No todo Fuentes se respira en el espíritu de lo mexicano impuesto de manera tan burda y amañada por la 4t. Ni siquiera puede hablarse del ambiente de cabaret que tanto amaba el novelista, cuando se hacía acompañar de actrices y figuras en boga. Aquel espíritu festivo –ya inexistente- reflejaba el despunte falsamente liberador de los inconformes que aspiraban a un estilo cosmopolita de ser “intelectual”: algo correlativo al de ser o parecer para ser notados. En los centros nocturnos la nueva burguesía iba ataviada con una elegancia surrealista a la que no faltaban pieles en pleno verano, abundancia de joyas, zapatos picudos y trajes masculinos “acharolados”. En el extremo opuesto, en las “carpas” campeaba un permisivo lenguaje contra la clase política, cuya patanería sustituía a la crítica. Templados los ánimos al calor de las danzoneras, los “parranderos” continuaban su travesía burlesca con fantasías sexuales en aquel país que, pequeño y cerrado al fin, arropaba el poder absoluto encabezado por “los gobiernos de la Revolución”.

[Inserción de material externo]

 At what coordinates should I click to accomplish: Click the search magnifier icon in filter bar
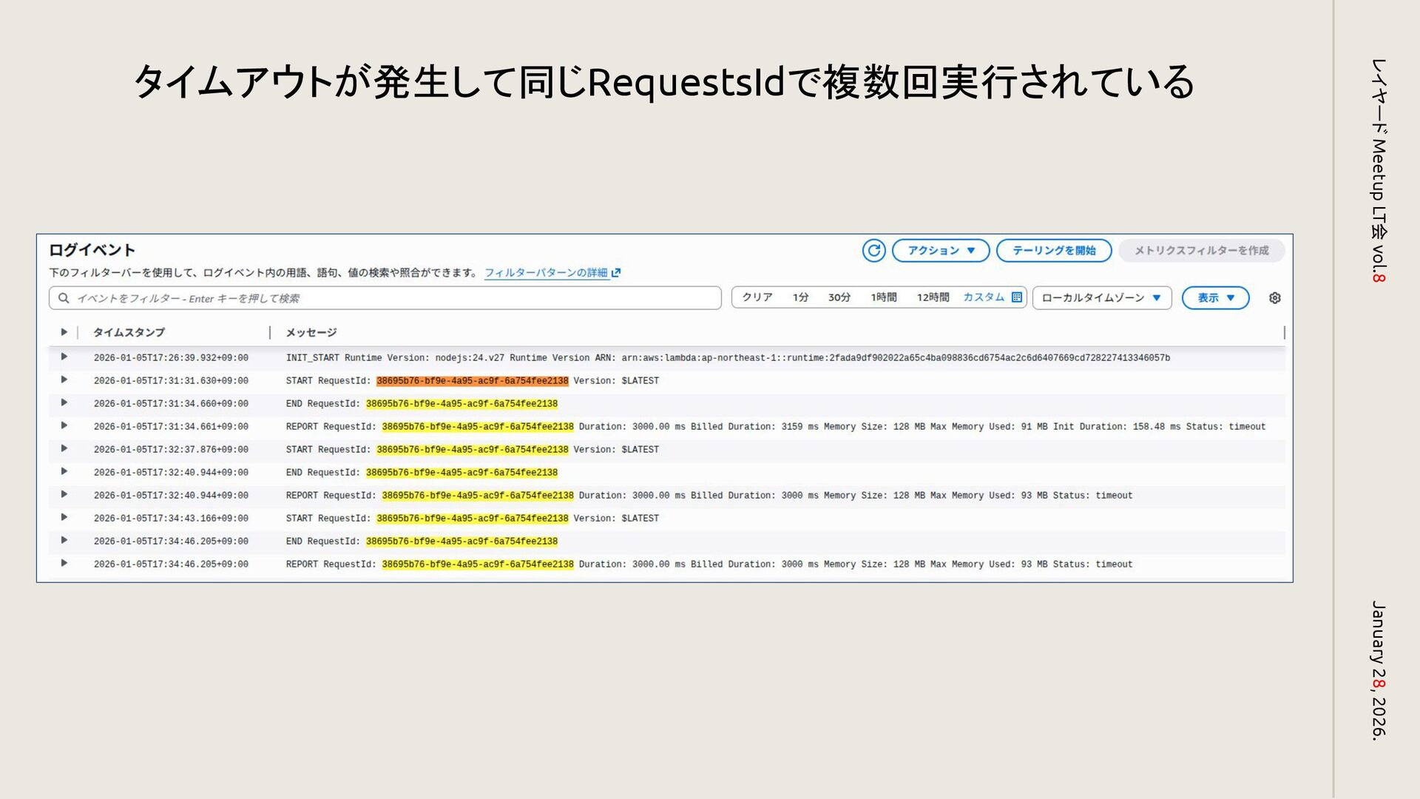pos(64,298)
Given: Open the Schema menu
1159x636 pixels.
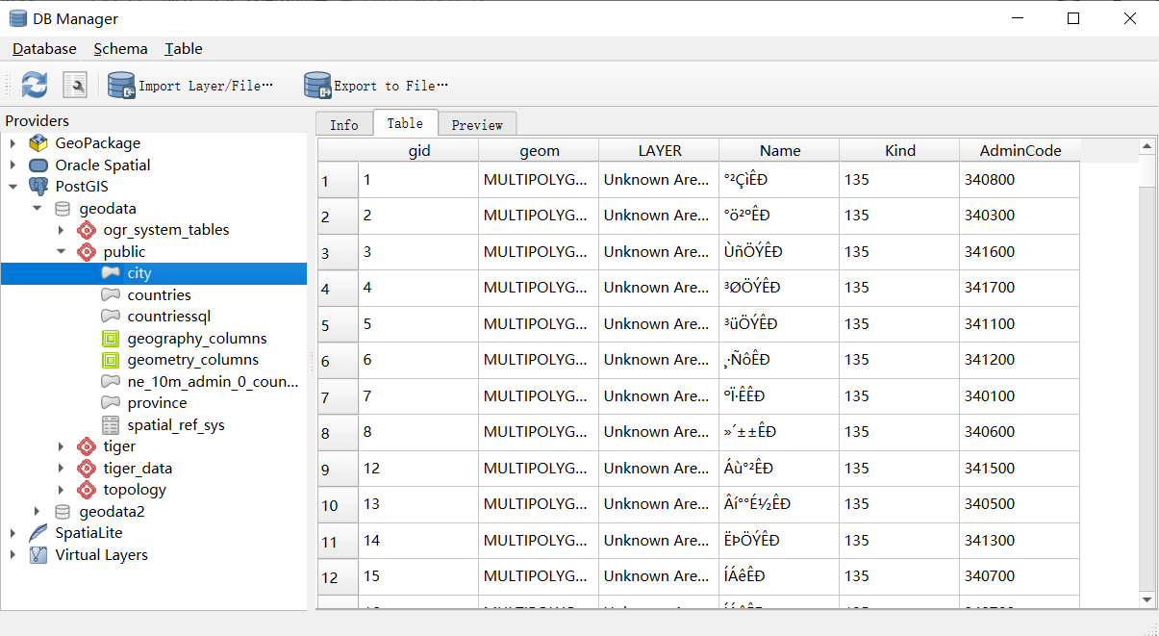Looking at the screenshot, I should click(x=120, y=48).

La mascarada no ha terminado. Solo cambió ropajes y de protagonistas, ahora sin clase ni estilo. Ni siquiera tenemos algo equivalente a Agustín Lara para conmover a la muchedumbre entrenada en el "acarreo", la sumisión y la violencia socavada. Hoy nos atiborran de series en vez de radionovelas por entregas y culebrones de Televisa. Todavía se tiene por milagroso ser funcionario y regalo de la fortuna pertenecer a las nóminas, pero esta multitud ociosa carece absolutamente de gracia, de ingenio y de interés por su país.  Artemio Cruz acaso se modernizó, pero sigue representando al mexicano supersticioso, traidor y supeditado a los prejuicios por su ostensible ignorancia con violencia. Seguimos padeciendo al funcionario desmesurado y codicioso; ridículo por nuevo rico; insolente por llevar llena su billetera; lambiscón, para no perder el rumbo de los favores ni el connatural correo de influencias en un sistema de complicidad y componendas. Y por su machismo ancestral, colérico, majadero, dependiente velado de las mujeres y de preferencia golpeador, sigue a la vista el seductor opresivo “que sabe mandar”, oprimir y divertirse de manera ordinaria. En resumen, lo mexicano no ha engendrado en la vida pública ni en las letras a un personaje digno de ser reconocido por sus principios, respetable, con autoridad moral, comprometido y dotado con pensamiento educado.

Nunca me gustó la obra de Carlos Fuentes, pero lo he leído a la par de la historia para fundar mi crítica. Tampoco la realidad que satiriza me atrae. Sin embargo, me agrada menos  reconocer que lo mexicano sigue allí, redivivo y cada vez más dominante y caricaturesco. Lo mexicano como estigma: ¡qué fatalidad! Faltó crítica entre nuestros antecesores, cuando debieron señalarse estas peculiaridades; y falta ahora, más que nunca, porque solo la cultura habrá de salvarnos. La crítica y el conocimiento, sí, para ser libres, para saber ver y entender lo que vivimos y padecemos.  A fin de cuentas, la literatura, con más o menos talento, no es otra cosa que reflejo de la vida. Por eso me parece escandaloso el descenso de la cultura en nuestro país. ¿O es que aún no se han dado cuenta de lo que eso significa?